AIM
Please retype the rows exactly, starting at the line that contains "Numéros utiles (671, 1041)" and ending at the last row.

[Element lookup rows]
>> begin

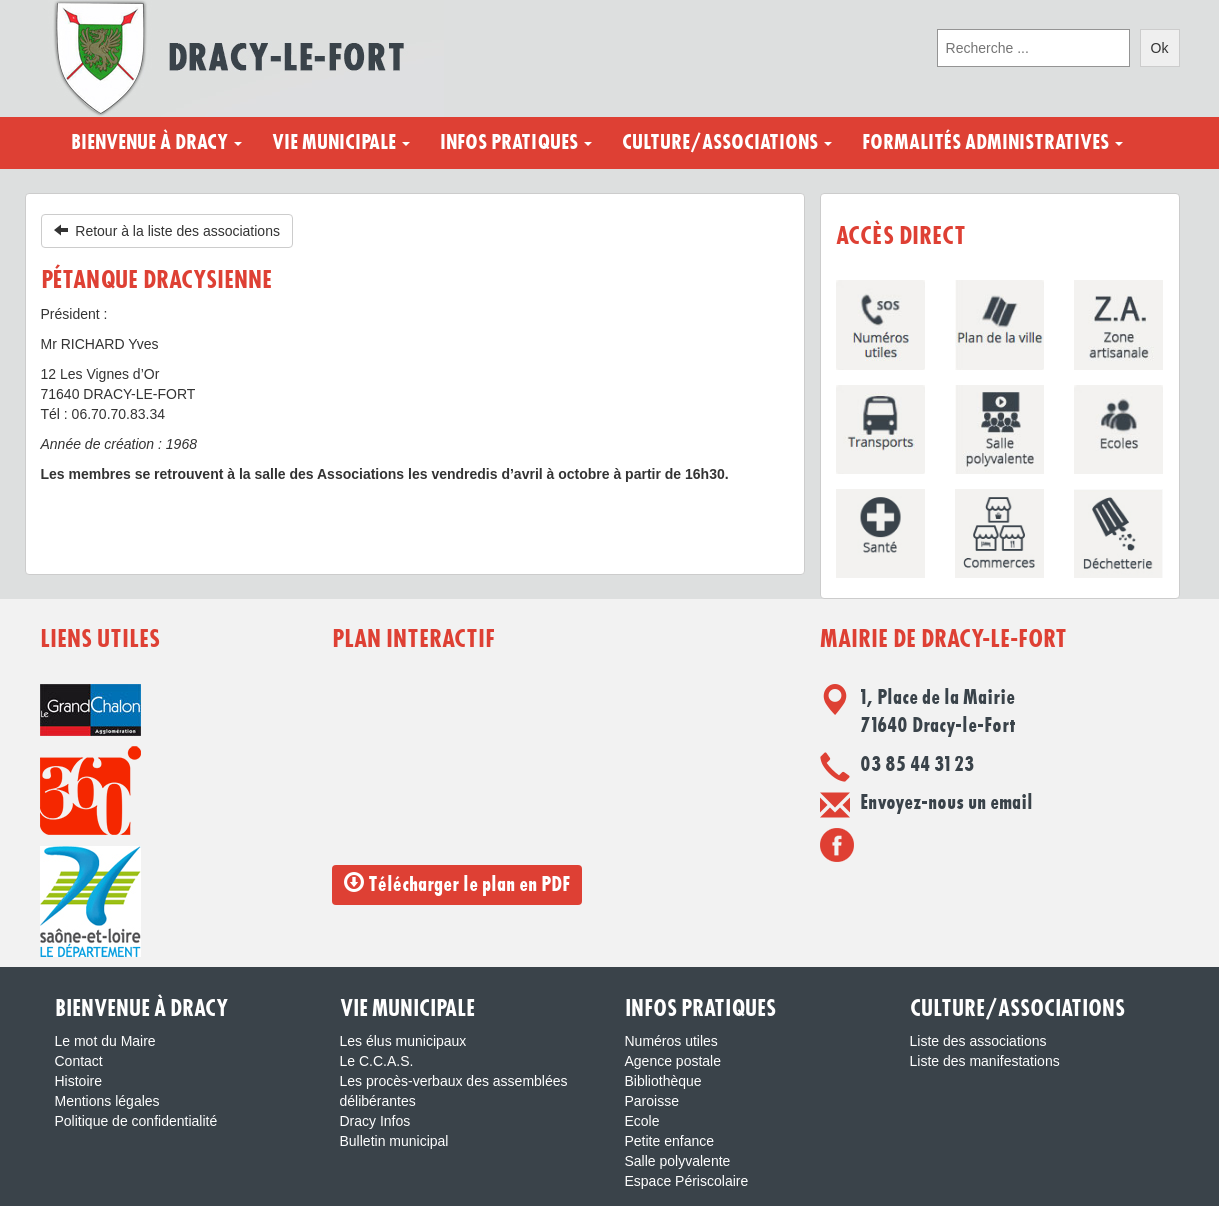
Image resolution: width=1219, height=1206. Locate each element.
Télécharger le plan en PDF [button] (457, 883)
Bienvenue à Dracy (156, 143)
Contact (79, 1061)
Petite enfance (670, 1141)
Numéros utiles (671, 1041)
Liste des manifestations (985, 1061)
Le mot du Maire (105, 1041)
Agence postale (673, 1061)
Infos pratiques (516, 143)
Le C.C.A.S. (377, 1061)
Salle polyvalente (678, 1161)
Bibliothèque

>> end

RESPONSE TO THE EXERCISE
Numéros utiles (671, 1041)
Liste des manifestations (985, 1061)
Le mot du Maire (105, 1041)
Agence postale (673, 1061)
Infos pratiques (516, 143)
Le C.C.A.S. (377, 1061)
Salle polyvalente (678, 1161)
Bibliothèque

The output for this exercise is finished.